I'd suspect that they're going to be less and less accurate as the tether's
altitude decreases.  The SGP4 model, and most satellite tracking programs
make several assumptions and approximations when making their calculations.
The Earth's atmospheric model is approximated, without taking in to
account variations through the 11 year solar cycle.  More importantly for
this case the approximations never took in to consideration a satellite
dangling a 19 km. long string!

The lower portions of the tether are by now in the highest portions of the
practical atmosphere, and certainly at a higher drag level than the rest of
the system.  I'd suspect that it will 'skip' behind the satellite for a
while, until the satellite reaches a lower altitude, but that's just a
guess.

Reentry, whenever it occurs, will be rather incredible to watch for the
lucky observers (if any).

"Bill Bard" <wtba@qmgate.eci-esyst.com> said:

>Regarding Bill Moore's comments, I wonder if you plot TSS's path across
>the sky (using as current elements as possible) and compare it with the
>observed path across the sky, which part of the tether agrees with the
>predicted path? The satellite or partway down the tether?

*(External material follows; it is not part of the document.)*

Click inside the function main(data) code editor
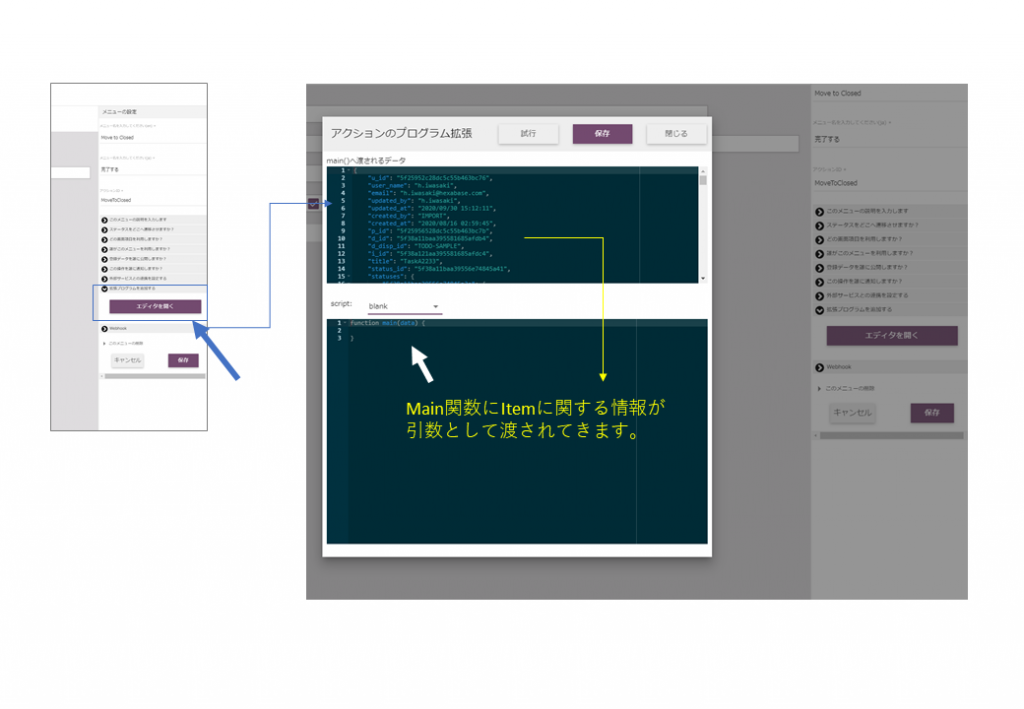Screen dimensions: 1024x709 click(x=520, y=430)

In theory the NORAD elements should be based on the mathametical center of
gravity for the TSS with the tether.

The satellite mass is about 518 kgs.  The tether mass is about 161 kg
(assuming a mass of 8.2 g/m according to the spects).  This results in the
center of gravity about 2.5 to 3 km. below the satellite.

Rob McNaught rmn@aaocbn1.aao.gov.au commented:

>I'm a bit rusty on how the orbits are updated.  If radar is used, what sort of
>signal is produced from a sphere plus tether, and if only the sphere is
>visible, it will be above the true center of mass and thus will produce
>discrepant orbits depending on the difference between the two.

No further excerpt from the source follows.